Before you pull the cord and jump head first into your campaign, think about whether you have what you need to win.
Here are 5 reasons why you shouldn’t run for office:
You don’t have enough time.
In the month or two before election day, you will spend most of your time thinking about your campaign. For some candidates, the campaign becomes a full time job. For most candidates, it’s at least a part time job.
Ideally, you will want to announce your candidacy a year or two before the election date. In very rare exceptions you may benefit announcing closer to election day. But as a rule, earlier is better.
Once you announce your run for office, time will seem to evaporate.
You will spend time asking for donations. You will spend time asking for endorsements. You will spend time asking for volunteers. And you will spend time asking for votes.
If you don’t have the time to be successful, you shouldn’t run for office.

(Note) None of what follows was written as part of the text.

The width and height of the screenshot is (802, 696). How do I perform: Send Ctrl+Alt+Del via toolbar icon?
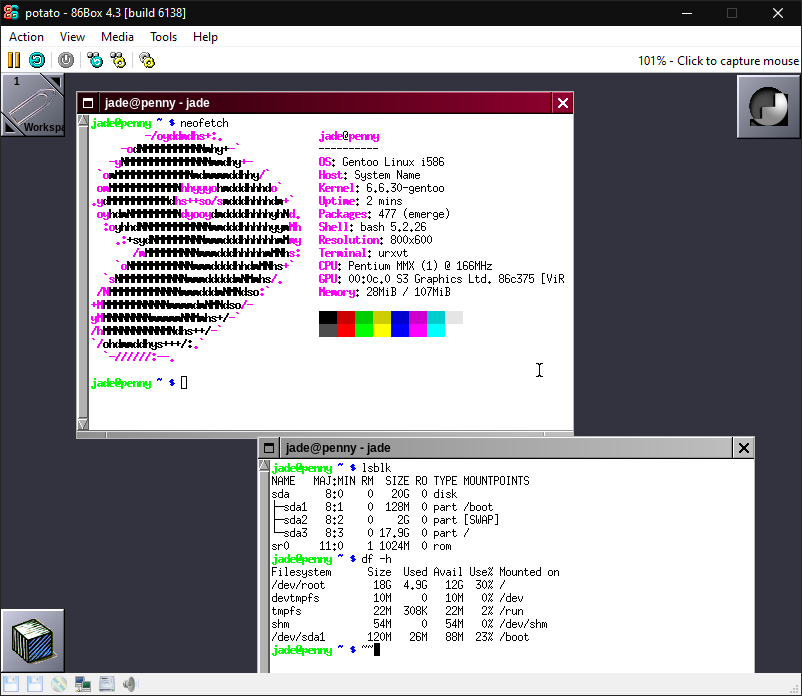95,60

You don’t have enough money.
You may wish that money didn’t influence politics but the reality is that it does.
To start, you will need to pay a qualifying fee to even put your name on the ballot. That fee can be a little or a lot. But no matter the amount of the qualifying fee, that is the tip of the iceberg.
Campaigns are expensive.
The smallest D.I.Y campaigns will need yard signs. Bigger, more professional campaigns need digital advertising, radio, a phone program and more. The sky’s the limit!
Even campaigns that rely heavily on volunteers will need to pay a volunteer manager.
Before you run for office, you need to spell out exactly who will give to your campaign and how much they can give. This is called donor mapping.
Download our FREE Donor Mapping spreadsheet (Excel .xlsc)
Planning to self-fund your campaign? Well, you’re not off the hook. You still need a comprehensive budget.
If you don’t have a detailed plan on how to pay for your campaign, you shouldn’t run for office.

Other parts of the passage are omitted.